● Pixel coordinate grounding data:
↓

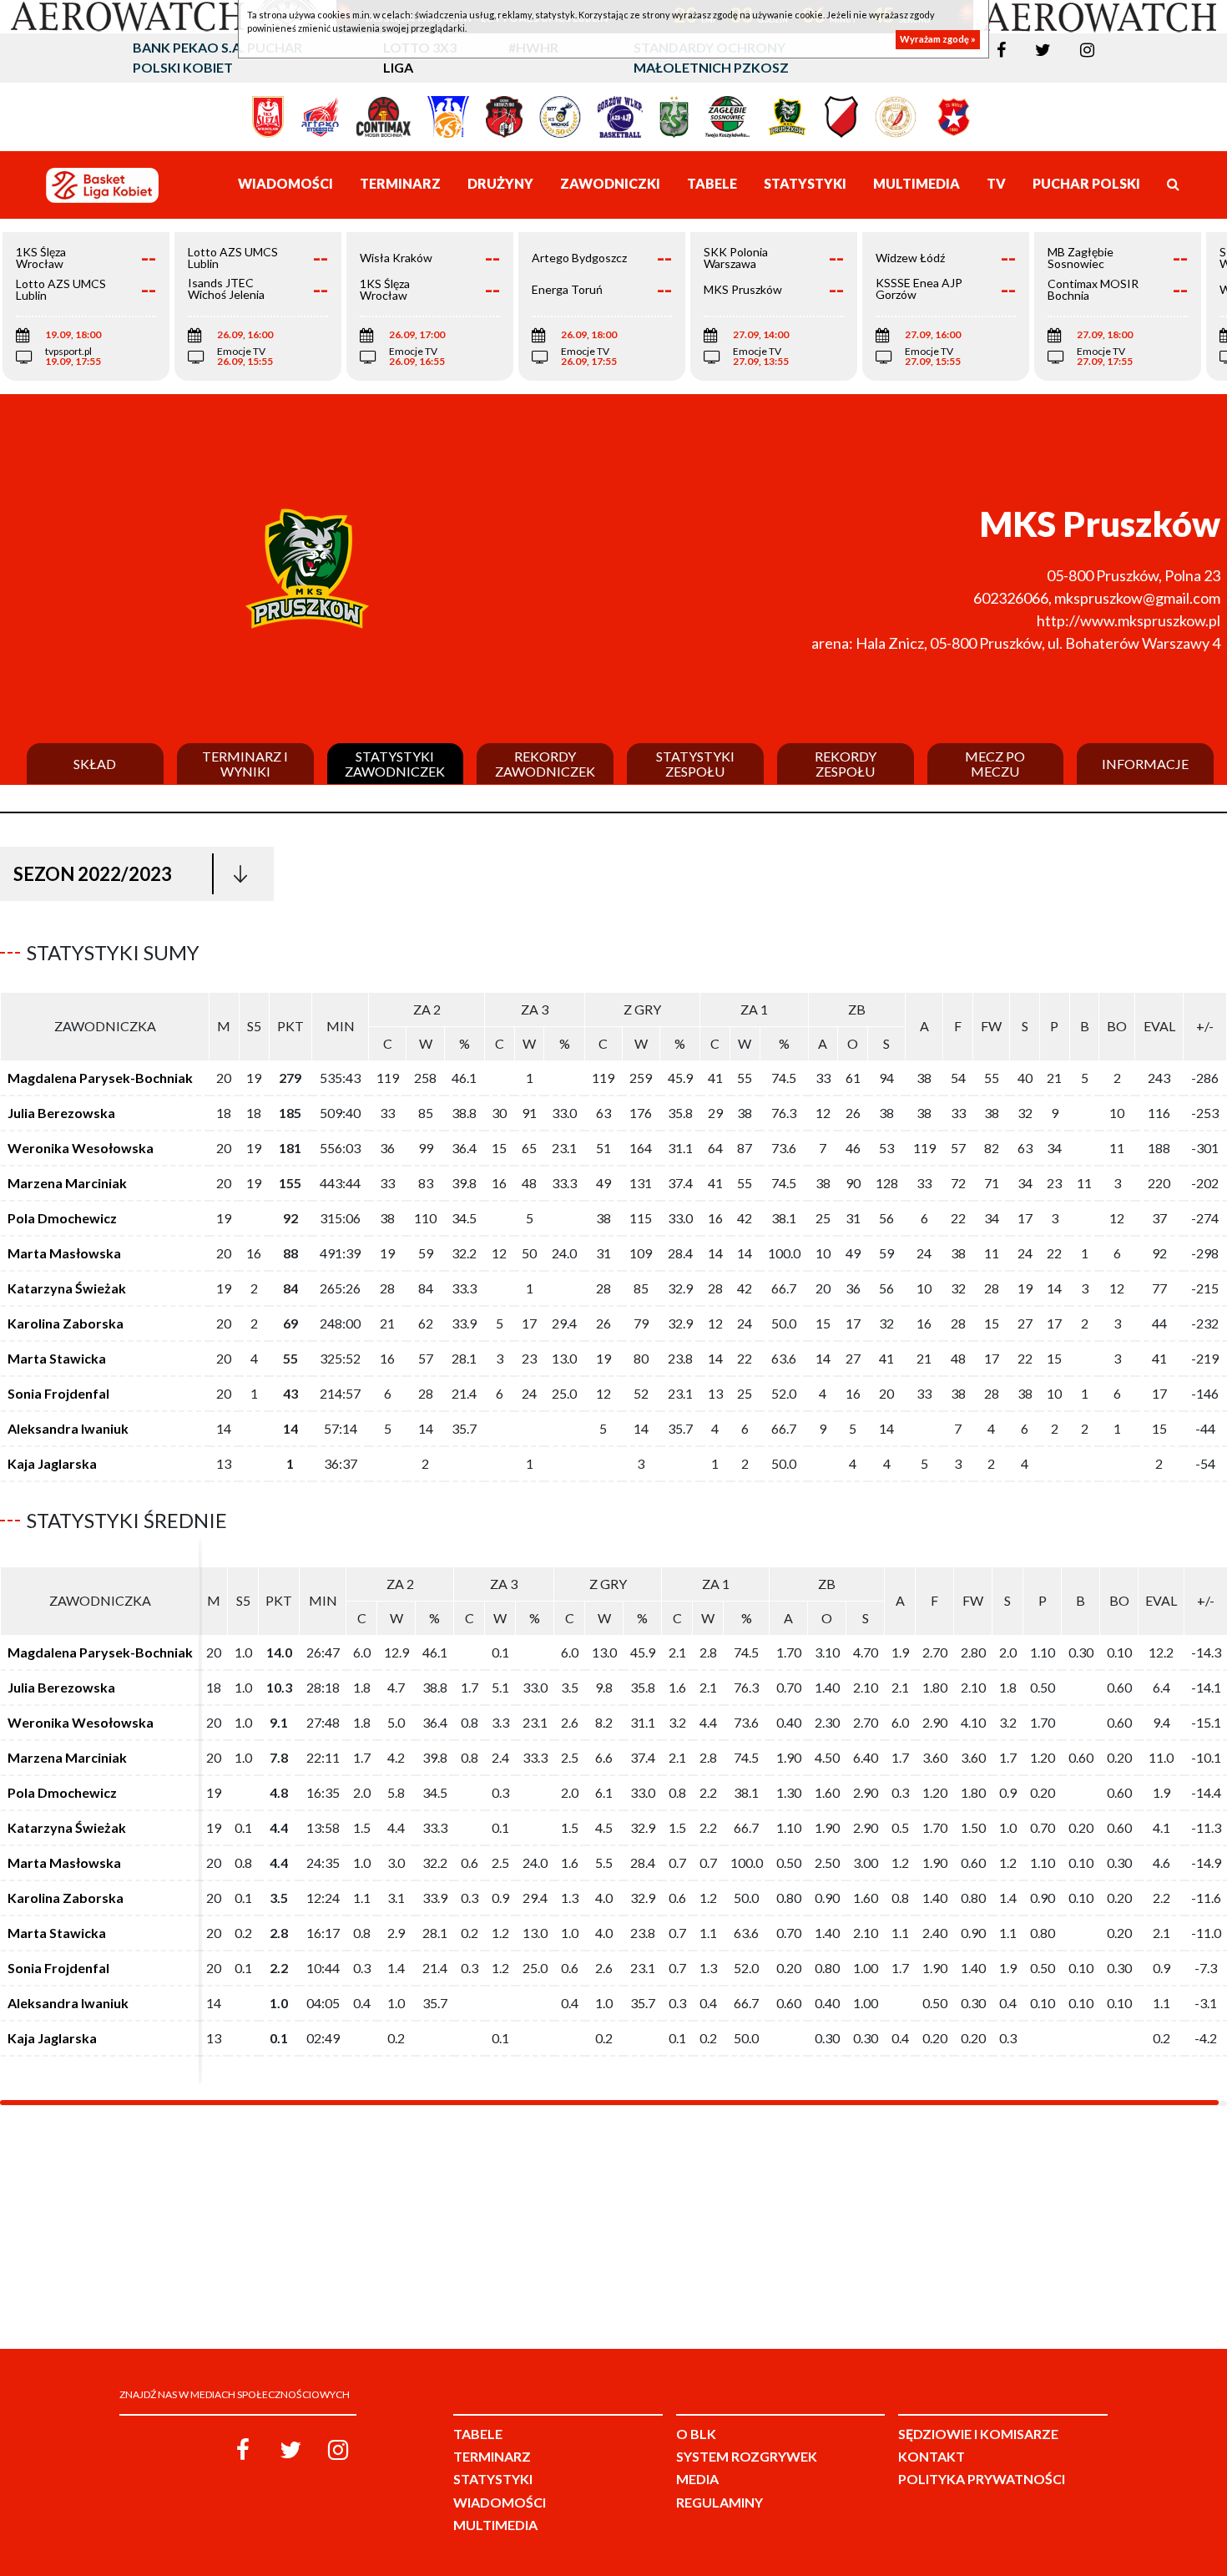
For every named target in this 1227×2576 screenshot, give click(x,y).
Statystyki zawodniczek (395, 763)
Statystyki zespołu (695, 763)
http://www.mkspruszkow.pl (1128, 620)
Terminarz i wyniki (245, 763)
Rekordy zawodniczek (545, 763)
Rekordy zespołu (845, 763)
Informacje (1145, 764)
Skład (94, 764)
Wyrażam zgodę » (938, 39)
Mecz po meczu (995, 763)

↑

● What the exercise asks:
From first line to last, return the records verbatim without their pictures.

● Task result:
For every named target in this 1227×2576 screenshot, give click(x,y).
Statystyki zawodniczek (395, 763)
Statystyki zespołu (695, 763)
http://www.mkspruszkow.pl (1128, 620)
Terminarz i wyniki (245, 763)
Rekordy zawodniczek (545, 763)
Rekordy zespołu (845, 763)
Informacje (1145, 764)
Skład (94, 764)
Wyrażam zgodę » (938, 39)
Mecz po meczu (995, 763)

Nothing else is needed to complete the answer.